My India First

My India First

Sunken World Conflict I vessels discovered as Texas drought dries Neches River

Bill Milner, who grew up on the Neches River, found the remains of five ships in the low water. They turned out to be emergency freight vessels built of wood during World War I. They were abandoned after the war. The Texas Historical Commission has documented the sites of dozens of such sunken ships in the Sabine and Neches rivers.

When the water is low, Texas rivers reveal their tightly held secrets and techniques.

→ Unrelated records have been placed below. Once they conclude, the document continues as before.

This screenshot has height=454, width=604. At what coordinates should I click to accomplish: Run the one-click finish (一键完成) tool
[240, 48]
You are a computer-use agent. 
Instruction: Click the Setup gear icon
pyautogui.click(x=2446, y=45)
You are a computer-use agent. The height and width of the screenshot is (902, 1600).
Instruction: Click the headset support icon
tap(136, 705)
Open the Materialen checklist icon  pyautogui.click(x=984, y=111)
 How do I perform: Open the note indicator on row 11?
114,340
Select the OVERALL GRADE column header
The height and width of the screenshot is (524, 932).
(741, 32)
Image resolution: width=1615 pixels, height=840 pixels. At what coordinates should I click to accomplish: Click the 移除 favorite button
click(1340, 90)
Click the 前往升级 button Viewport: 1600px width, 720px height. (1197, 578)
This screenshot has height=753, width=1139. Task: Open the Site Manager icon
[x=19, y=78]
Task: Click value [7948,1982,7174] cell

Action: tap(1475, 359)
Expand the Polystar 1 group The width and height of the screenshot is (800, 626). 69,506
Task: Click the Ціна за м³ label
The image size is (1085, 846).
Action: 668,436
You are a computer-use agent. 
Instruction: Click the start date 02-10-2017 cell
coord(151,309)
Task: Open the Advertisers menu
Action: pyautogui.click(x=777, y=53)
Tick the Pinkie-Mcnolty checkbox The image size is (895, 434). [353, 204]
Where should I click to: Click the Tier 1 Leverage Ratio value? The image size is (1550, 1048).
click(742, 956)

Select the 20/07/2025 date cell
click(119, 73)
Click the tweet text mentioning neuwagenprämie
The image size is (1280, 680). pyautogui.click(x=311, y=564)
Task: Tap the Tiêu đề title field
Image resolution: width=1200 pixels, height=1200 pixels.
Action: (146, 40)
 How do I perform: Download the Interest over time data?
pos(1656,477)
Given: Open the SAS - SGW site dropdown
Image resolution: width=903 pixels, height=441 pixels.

Such is the case with the Neches River, which curls by way of thick forest and underbrush in East Texas. The area is present process an distinctive drought, based on the U.S. Drought Monitor.

In a time of puddling water and uncovered sandbars, Invoice Milner, who grew up on the river, discovered the final resting place of 5 sizable ships alongside the Decrease Neches close to Beaumont on Aug. 18.

Milner spent hours documenting and photographing what the stays of steamboats after which reported his findings to Susan Kilcrease of the Ice Home Museum in close by Silsbee. She, in flip, contacted Amy Borgens, state marine archaeologist with the Texas Historic Fee, who finally recognized them by way of GPS coordinates as emergency service provider vessels constructed by the US to switch a diminished fleet throughout World Conflict I.